玄関から見えるユキちゃんの家の中は、暗い蛍光灯のせいなのか、廊下に幾つか積みあがってる引っ越しのダンボール箱のせいなのか、ひどく寒々しい感じがしたからなのか、わたしは何秒か十何秒か、ちょっと不自然なくらいユキちゃんの顔をものも言えずに見つめてしまった。
そのあと、妙な沈黙を誤魔化すように、
「まだ、自作のお菓子がいっぱいあるの。よかったら食べてくれない?」
そう言葉が勝手に出てきた。
「いいんですか?」
「嫌じゃなければ。イヤ?」
「そんなことないです」
そんなことないです。っていうユキちゃんの言葉は慌てたような素早い言葉で、ユキちゃんが本当に嫌じゃないって思ってくれてるのがわかったから、心底ほっとした。
「ちょっと待ってて」
そう言って身をひるがえして家に走っていく。
自分の家の鍵を開けていると、我知らず、動物みたいな妙なうめき声がでて、涙が溢れてきた。
涙を流しながら、お菓子保存用の冷蔵庫を開けて物色する。
アップルパイ、バナナケーキ、シュークリーム、プリン、苺のタルト、ガトーショコラ、クッキー、しょっちゅう馬鹿みたいに作ったお菓子が幾らでもある。
あれもこれもそれも、あるだけ全種類。
少しずつ小分けにして詰める。最初は紙袋に詰めたけど、見栄えがイマイチで、小さなバスケットがあったのを思い出してそっちに詰め替えた。

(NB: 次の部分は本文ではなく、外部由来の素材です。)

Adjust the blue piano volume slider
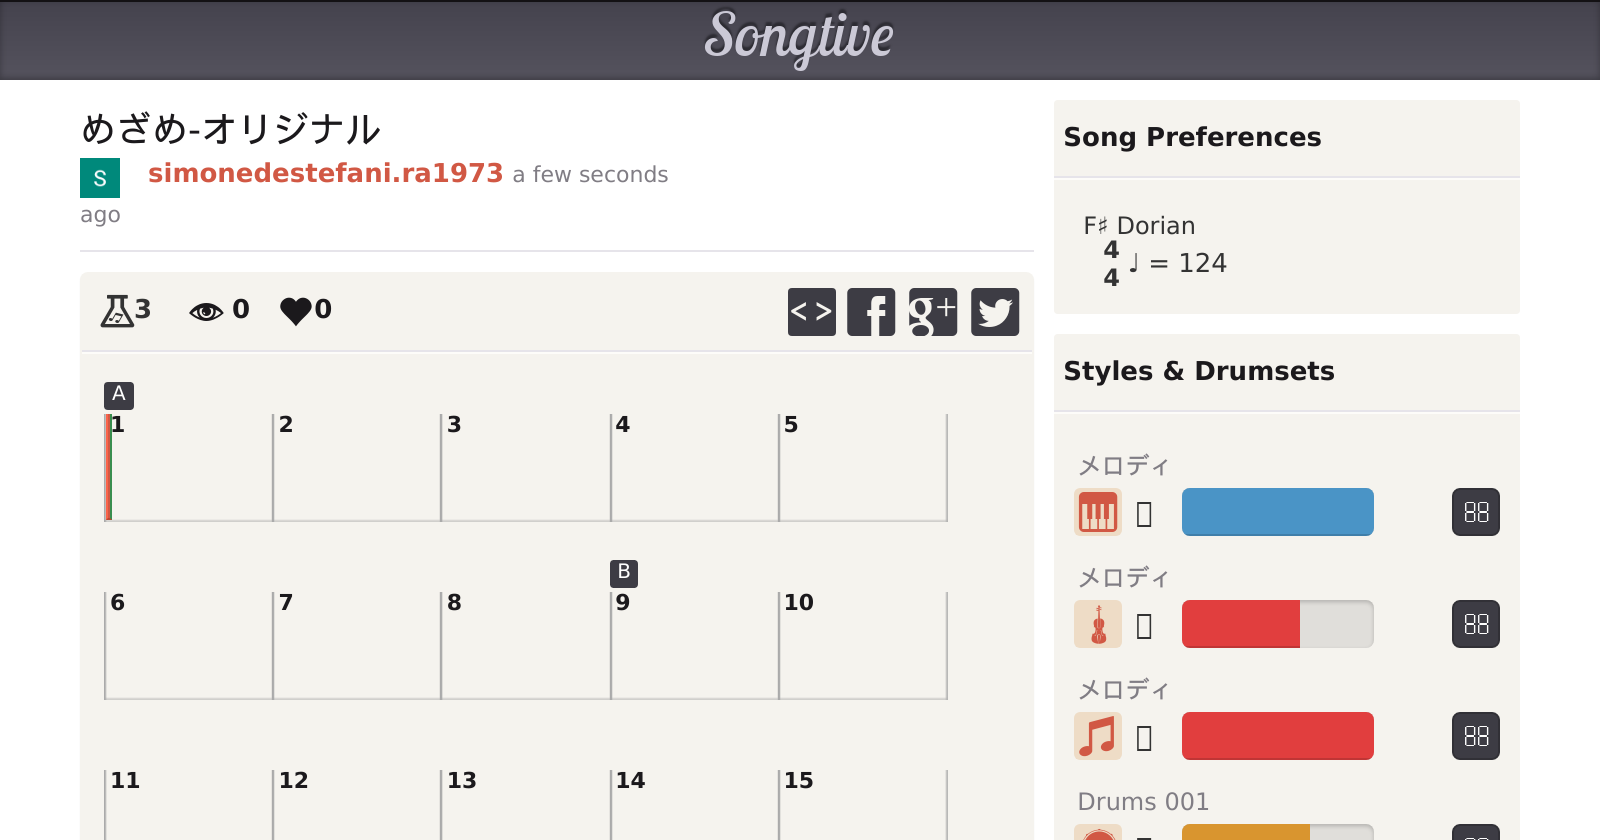The image size is (1600, 840). coord(1277,512)
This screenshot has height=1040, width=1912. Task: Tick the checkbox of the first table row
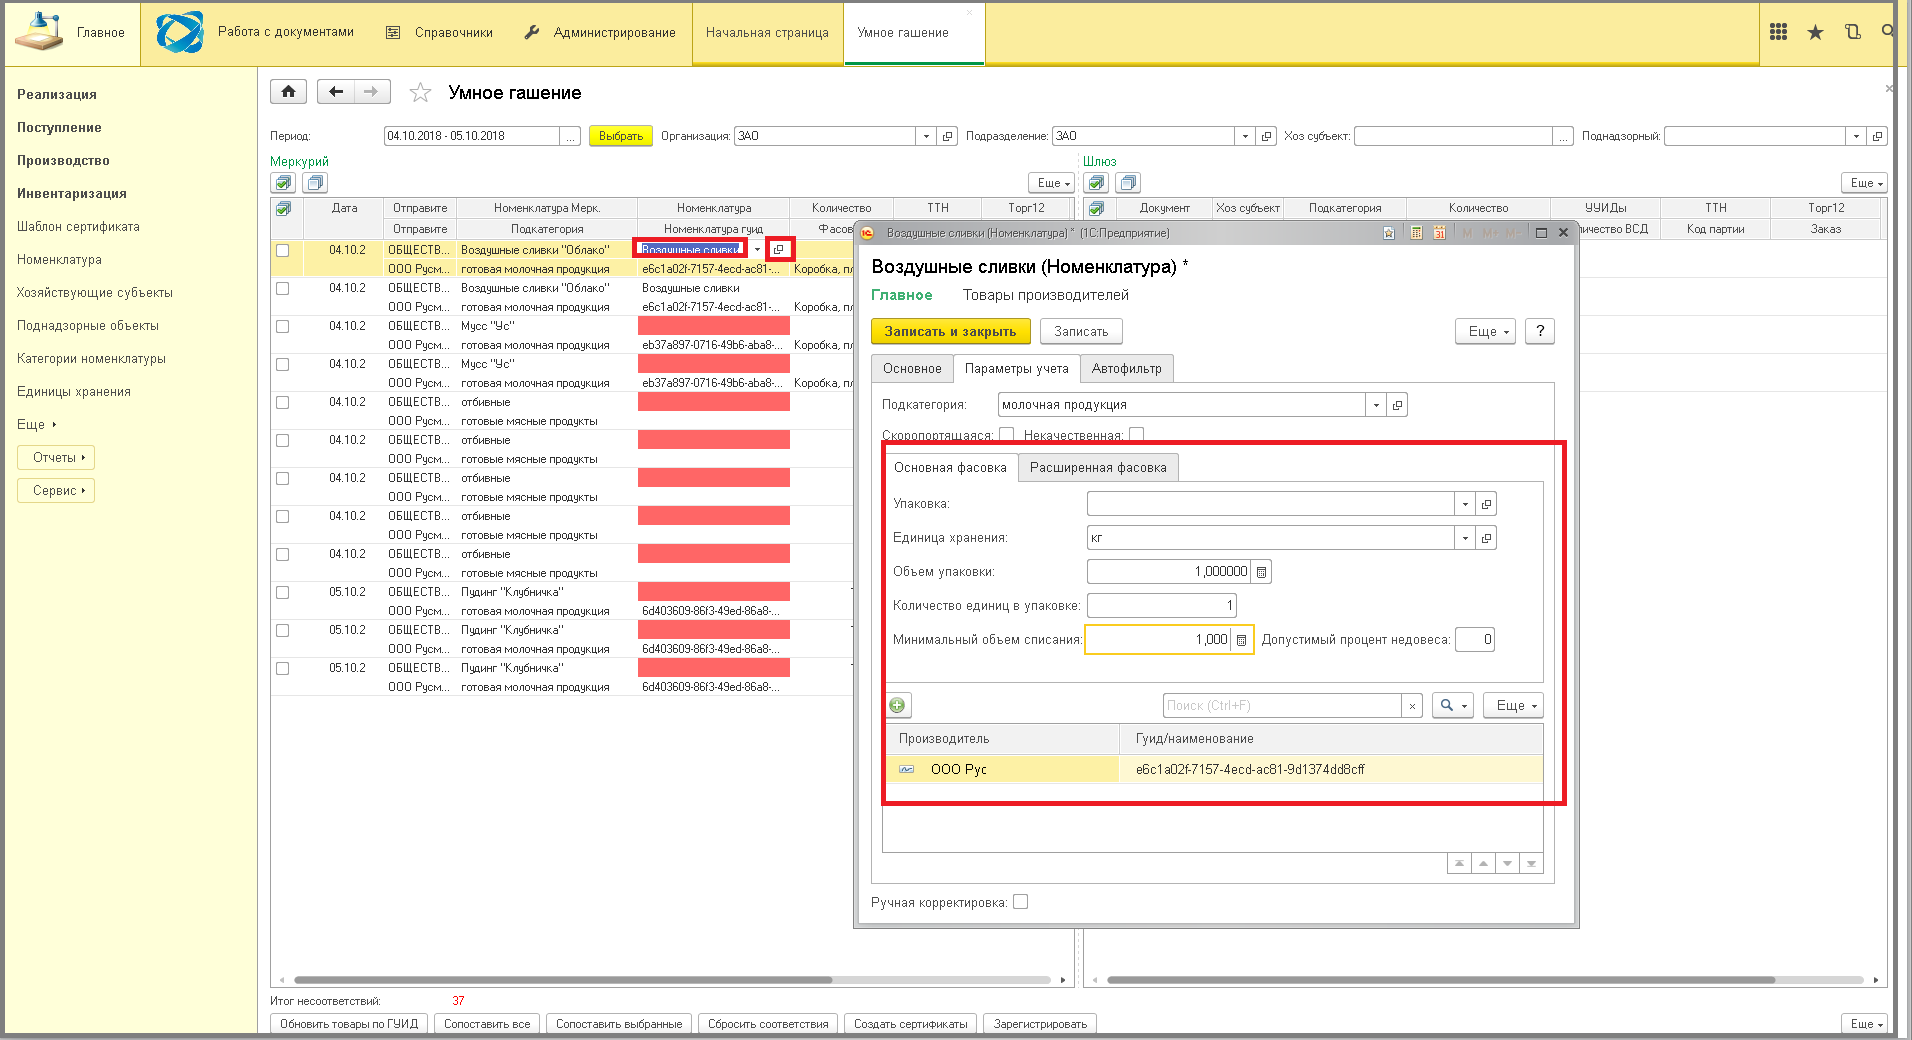(x=283, y=250)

ガトーショコラ用のクリームを小皿に入れてラップをかけて隣に添えて、クッキーを入れた小袋はリボンで留めて、食器棚に紅茶のティーバッグがあったのが見えたから、それもふたつ入れて、最後に泣いてたのがバレないように顔を洗って鏡で入念にチェックして、それからユキちゃんの家に舞い戻った。
ユキちゃんは玄関のところで、ひとりで立ったまま待っていてくれて、
「お待たせ」
わたしはそう言って、バスケットを持った手をユキちゃんに突き出した。
「ありがとうございます」
そう言ってユキちゃんはまたぺっこり頭を下げた。
じゃあまた明日ね。
と、今度はちゃんと言えたので、ユキちゃんが玄関のドアを閉めるのを確認してから家に帰った。
ひどく胸が痛んで、泣きたい気分だったから、先に晩御飯の準備をして食卓に並べて、それから部屋に戻って、もう一度泣いた。
そのまま眠りこんでしまいたかったので、そうすると夜中に目が覚めた。
リビングに降りていくと、お父さんがテレビを見ながら起きて待っててくれた。
「体調が悪いのか」から始まった、お父さんの遠慮がちで不器用で愛情深くて若干鬱陶しい探りを適当にかわしながら、晩御飯をもそもそ食べた。
スーパーで買った鰆の刺身はおいしかった。